[INFORMATION Boundary: Start]

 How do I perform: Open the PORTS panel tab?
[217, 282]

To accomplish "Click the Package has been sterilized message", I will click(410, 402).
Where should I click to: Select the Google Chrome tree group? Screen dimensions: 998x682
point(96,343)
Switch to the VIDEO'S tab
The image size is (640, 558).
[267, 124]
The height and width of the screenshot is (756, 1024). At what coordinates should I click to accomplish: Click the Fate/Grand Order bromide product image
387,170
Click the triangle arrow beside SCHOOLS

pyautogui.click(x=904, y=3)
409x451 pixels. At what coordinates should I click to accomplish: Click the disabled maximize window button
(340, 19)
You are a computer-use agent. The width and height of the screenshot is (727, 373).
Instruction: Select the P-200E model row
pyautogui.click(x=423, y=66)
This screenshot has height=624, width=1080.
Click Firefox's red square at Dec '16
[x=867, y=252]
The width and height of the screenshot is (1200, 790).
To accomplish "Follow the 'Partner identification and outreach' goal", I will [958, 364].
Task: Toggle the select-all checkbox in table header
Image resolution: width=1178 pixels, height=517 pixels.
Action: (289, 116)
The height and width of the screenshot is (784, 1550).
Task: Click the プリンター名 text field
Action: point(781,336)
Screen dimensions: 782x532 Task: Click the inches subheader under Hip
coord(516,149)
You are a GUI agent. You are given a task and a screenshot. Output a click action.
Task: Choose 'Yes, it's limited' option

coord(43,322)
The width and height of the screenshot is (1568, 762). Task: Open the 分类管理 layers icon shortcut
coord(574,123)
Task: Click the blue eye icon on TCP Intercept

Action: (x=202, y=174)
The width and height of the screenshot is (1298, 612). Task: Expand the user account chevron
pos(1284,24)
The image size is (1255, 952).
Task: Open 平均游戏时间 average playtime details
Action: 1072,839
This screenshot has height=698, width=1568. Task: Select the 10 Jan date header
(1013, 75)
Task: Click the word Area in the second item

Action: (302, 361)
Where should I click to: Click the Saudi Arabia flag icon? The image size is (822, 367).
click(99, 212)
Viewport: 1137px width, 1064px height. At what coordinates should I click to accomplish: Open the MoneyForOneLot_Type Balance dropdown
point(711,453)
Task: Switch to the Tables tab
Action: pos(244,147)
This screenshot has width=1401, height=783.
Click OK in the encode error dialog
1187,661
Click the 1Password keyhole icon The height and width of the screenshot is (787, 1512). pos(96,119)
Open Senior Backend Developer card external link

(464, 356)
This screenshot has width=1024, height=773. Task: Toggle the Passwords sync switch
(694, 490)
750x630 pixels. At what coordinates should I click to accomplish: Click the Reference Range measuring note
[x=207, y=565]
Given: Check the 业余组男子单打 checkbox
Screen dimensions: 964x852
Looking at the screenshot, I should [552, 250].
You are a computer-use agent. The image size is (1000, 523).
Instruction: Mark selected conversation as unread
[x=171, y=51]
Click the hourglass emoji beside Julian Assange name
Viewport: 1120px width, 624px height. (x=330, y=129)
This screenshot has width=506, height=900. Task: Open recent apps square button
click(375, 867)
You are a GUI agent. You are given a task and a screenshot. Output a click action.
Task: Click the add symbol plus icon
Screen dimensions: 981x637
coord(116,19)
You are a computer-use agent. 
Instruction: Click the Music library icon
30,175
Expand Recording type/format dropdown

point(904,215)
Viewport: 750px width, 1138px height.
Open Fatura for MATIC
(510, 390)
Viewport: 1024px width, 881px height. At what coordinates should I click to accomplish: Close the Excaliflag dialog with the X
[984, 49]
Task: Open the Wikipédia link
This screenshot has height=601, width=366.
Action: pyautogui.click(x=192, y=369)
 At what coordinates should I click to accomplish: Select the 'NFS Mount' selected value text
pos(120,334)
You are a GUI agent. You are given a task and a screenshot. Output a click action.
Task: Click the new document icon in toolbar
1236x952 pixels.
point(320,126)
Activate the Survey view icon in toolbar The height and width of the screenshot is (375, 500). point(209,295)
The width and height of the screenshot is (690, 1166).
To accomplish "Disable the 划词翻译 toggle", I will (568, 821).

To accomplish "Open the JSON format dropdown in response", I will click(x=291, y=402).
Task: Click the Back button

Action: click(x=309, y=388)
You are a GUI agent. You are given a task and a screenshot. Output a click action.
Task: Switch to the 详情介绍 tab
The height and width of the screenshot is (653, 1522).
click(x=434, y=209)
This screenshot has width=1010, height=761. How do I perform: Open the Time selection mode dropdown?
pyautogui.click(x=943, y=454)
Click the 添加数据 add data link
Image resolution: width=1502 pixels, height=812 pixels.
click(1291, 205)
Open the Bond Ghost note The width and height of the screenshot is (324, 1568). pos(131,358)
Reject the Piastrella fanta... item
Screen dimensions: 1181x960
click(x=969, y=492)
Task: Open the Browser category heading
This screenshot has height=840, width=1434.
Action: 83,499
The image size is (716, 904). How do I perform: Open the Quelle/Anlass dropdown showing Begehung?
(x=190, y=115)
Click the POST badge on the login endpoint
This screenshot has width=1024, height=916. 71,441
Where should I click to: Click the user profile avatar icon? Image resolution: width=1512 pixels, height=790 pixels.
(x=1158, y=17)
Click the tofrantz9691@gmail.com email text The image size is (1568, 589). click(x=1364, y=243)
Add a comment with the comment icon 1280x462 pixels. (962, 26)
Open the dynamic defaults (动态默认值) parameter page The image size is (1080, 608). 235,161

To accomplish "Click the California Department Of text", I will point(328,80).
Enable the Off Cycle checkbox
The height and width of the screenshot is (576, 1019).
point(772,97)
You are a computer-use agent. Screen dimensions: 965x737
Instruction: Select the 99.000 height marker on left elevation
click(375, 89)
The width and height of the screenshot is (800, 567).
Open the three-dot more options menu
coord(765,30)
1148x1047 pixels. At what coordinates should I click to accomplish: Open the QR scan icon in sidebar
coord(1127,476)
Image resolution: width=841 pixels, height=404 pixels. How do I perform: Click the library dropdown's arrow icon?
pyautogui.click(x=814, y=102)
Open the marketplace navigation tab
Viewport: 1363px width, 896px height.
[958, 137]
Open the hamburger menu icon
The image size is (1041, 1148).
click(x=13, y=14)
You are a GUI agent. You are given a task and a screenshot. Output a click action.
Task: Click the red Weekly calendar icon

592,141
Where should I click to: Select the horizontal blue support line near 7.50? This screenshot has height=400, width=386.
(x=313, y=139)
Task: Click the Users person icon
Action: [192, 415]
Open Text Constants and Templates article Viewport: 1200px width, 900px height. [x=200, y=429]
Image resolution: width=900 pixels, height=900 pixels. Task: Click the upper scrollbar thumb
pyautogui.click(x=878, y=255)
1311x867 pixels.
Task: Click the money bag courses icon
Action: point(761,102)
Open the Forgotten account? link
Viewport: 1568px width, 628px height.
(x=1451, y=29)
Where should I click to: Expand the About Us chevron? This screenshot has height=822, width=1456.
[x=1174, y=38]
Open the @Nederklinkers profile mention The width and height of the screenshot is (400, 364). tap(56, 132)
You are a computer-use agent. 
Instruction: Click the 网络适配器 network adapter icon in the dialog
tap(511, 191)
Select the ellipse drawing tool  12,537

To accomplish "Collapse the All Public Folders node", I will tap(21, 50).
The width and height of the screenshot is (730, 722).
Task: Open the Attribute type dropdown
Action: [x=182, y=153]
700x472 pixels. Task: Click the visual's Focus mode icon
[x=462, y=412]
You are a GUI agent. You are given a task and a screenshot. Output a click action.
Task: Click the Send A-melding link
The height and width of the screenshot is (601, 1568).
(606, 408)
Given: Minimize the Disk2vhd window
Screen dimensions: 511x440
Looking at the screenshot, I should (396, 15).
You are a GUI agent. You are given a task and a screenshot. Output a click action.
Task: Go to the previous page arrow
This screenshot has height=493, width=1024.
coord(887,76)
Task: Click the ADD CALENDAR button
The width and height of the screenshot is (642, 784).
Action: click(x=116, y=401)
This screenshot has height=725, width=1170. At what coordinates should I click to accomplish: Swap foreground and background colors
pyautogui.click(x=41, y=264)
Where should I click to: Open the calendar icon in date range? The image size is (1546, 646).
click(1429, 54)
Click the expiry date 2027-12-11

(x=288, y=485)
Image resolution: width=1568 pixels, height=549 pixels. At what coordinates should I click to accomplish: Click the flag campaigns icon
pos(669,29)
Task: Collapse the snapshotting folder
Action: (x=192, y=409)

[INFORMATION Boundary: End]

TASK TO CARRY OUT: Could you restate word for word the lines above from the one containing "1236x952 pixels." through the one containing "Click the 添加数据 add data link", both included, and nothing else?

SOLUTION TO THE EXERCISE:
1236x952 pixels.
point(320,126)
Activate the Survey view icon in toolbar The height and width of the screenshot is (375, 500). point(209,295)
The width and height of the screenshot is (690, 1166).
To accomplish "Disable the 划词翻译 toggle", I will (568, 821).

To accomplish "Open the JSON format dropdown in response", I will click(x=291, y=402).
Task: Click the Back button

Action: click(x=309, y=388)
You are a GUI agent. You are given a task and a screenshot. Output a click action.
Task: Switch to the 详情介绍 tab
The height and width of the screenshot is (653, 1522).
click(x=434, y=209)
This screenshot has width=1010, height=761. How do I perform: Open the Time selection mode dropdown?
pyautogui.click(x=943, y=454)
Click the 添加数据 add data link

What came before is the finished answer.